▶ [Document segment]
____

Another point that we have to recognize is that prostate cancer is not a young man's cancer. Although the number of cases in men under age 70 has increased nearly 44% since 1986, the mean age of those diagnosed continues to be over age 62.
The 1997 figures, when published, will show a continued rise in incidence with a larger relative rise in morbidity. It has been documented, however, that the number of advanced or regional cases of prostate cancer has declined since 1986, from over 44% to roughly 30% in 1997, and that this is associated with an increase in the number of localized cases reported. These are valid objective measurements that indicate that the introduction of PSA into the diagnostic arena has been useful. They do not suggest that PSA alone is responsible for these favorable trends, but I believe any reasonable observer would conclude that there is an association, since, until PSA testing was introduced there was no decline in the incidence of advanced disease at diagnosis. This happened only after PSA came on the scene and helped identify more early cases of prostate cancer in asymptomatic men.
This review also discusses the desirability of having age-related guidelines, higher for older and lower for younger men. This, unfortunately, is not a good recommendation and has not been proven by prospective studies that have addressed the issue.
The NPCP of the American Cancer Society has now followed a cohort of 3,000 men of various ages for nearly 10 years. The data accumulated by the NPCP show that raising the PSA level as an indicator for diagnosis in elderly men would result in more diagnoses being missed. Lowering the PSA level in young men would only result in an increased number of negative biopsies. No change in morbidity and mortality are achieved, but one sacrifices both specificity and sensitivity. In other words, the old 0- to 4-ng/mL range is still effective and, after all test models and analyses were applied, was found to be the most cost-effective.
New Markers and Assays
Of course, we are currently assessing new markers, particularly free PSA. To date, studies in multiple centers have not shown any improvement with free PSA over PSA density or total PSA, at least in screening populations.[5,6] It has shown some benefit, however, in troublesome diagnostic cases. In a high-risk population, depending on the cut-off level, free PSA assays can help the clinician decide whether a repeat biopsy is needed. In a recently completed study, we showed that this was the case.
I am sure that the cut-off percentage will also be debated further. Whether it is between 15% and 24%, the precise number will not be so important as some area of agreement on it, as indicated by Pannek and Partin.
The authors do not mention the need for new assays, particularly an assay that has prognostic value. Fortunately, such an assaya serum test for prostate-specific membrane antigen (PSMA)is being developed by our laboratory in collaboration with Hybritech-Beckman after a few years of preliminary work.[8-10] We have shown that PSMA in the serum, measured by Western blot, is very definitely prognostic and is associated with evidence of clonal resistant states that can be detected pretreatment, post-treatment, and, in particular, in the presence of hormone-refractory cancer.
As suggested by our earlier work,[11-13] the FDA has approved PSMA radiolabeled and chelated for prostate SPEC scanning. Now that antibodies to the extramembrane portion of PSMA have been developed, a convenient radioimmunoassay should be achievable in the next few months. Multicenter national trials of this assay will be conducted and are expected to confirm its value. Thus, we will have not only a diagnostic PSA test but also a prognostic PSMA test.
Human kallikrein 2 (hK2) is also currently under development and may be shown to be better than PSA. That will require confirmation, of course.

____

▶ [About this exercise] Can you duplicate the part of the passage on prostate cancer testing that opens with the words containing "The NPCP of" and closes with "the most cost-effective."? The records play no part in this.

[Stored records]
____

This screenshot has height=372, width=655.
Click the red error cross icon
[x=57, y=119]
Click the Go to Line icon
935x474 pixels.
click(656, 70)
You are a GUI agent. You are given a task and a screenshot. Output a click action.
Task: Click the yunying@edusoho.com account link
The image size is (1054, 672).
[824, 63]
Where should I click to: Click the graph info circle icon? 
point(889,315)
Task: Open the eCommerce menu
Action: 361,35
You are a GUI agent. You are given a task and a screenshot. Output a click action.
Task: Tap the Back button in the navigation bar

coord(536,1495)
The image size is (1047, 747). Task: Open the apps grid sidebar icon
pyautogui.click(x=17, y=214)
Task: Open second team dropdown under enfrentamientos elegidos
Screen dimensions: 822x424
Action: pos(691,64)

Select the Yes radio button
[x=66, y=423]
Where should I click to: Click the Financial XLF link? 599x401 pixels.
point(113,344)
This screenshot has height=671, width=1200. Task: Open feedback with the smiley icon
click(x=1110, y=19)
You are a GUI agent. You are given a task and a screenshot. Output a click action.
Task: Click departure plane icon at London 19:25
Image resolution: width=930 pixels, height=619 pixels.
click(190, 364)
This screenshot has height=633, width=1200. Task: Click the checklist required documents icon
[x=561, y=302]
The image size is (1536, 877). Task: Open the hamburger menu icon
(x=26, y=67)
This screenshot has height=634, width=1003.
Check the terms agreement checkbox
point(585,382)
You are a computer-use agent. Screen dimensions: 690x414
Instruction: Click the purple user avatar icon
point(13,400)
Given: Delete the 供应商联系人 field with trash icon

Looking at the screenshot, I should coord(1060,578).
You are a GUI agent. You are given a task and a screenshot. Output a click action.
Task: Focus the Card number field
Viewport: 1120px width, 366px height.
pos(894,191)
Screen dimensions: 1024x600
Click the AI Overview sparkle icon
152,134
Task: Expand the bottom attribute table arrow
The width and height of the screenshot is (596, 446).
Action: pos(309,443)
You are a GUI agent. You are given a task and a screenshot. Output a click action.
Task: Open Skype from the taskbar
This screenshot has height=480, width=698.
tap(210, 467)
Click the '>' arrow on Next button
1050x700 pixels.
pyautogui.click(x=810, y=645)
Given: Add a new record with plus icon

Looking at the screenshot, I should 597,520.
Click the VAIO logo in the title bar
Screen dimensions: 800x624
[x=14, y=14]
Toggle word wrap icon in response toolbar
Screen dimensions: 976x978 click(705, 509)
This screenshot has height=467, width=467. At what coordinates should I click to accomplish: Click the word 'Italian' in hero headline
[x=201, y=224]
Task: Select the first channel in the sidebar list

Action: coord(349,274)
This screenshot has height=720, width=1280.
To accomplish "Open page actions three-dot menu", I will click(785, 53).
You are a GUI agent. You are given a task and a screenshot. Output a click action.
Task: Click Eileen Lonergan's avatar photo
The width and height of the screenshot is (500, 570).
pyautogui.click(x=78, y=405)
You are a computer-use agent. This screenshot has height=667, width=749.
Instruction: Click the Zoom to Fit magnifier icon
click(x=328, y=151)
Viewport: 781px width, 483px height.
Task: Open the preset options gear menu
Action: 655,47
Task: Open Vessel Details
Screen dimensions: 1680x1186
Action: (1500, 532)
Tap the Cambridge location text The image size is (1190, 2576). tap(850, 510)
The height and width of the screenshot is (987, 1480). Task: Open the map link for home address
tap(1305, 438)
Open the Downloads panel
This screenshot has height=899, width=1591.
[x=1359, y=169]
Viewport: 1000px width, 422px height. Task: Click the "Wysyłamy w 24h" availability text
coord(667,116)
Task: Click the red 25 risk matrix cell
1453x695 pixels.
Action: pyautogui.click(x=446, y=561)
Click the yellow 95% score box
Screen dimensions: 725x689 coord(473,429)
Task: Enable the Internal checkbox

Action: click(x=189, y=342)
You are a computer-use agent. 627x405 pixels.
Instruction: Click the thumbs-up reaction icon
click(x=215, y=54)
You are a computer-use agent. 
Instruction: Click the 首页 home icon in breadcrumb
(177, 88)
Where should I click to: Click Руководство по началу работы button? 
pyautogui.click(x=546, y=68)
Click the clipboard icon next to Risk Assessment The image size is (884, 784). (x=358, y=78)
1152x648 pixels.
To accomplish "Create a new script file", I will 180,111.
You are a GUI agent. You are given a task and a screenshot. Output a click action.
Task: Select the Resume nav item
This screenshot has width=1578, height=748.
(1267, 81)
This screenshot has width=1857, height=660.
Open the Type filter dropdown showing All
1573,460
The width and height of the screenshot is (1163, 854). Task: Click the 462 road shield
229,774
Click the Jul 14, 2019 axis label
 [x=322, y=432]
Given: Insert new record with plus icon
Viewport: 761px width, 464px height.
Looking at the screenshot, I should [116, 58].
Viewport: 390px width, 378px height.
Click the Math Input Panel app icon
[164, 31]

____

▶ [Task solution]
The NPCP of the American Cancer Society has now followed a cohort of 3,000 men of various ages for nearly 10 years. The data accumulated by the NPCP show that raising the PSA level as an indicator for diagnosis in elderly men would result in more diagnoses being missed. Lowering the PSA level in young men would only result in an increased number of negative biopsies. No change in morbidity and mortality are achieved, but one sacrifices both specificity and sensitivity. In other words, the old 0- to 4-ng/mL range is still effective and, after all test models and analyses were applied, was found to be the most cost-effective.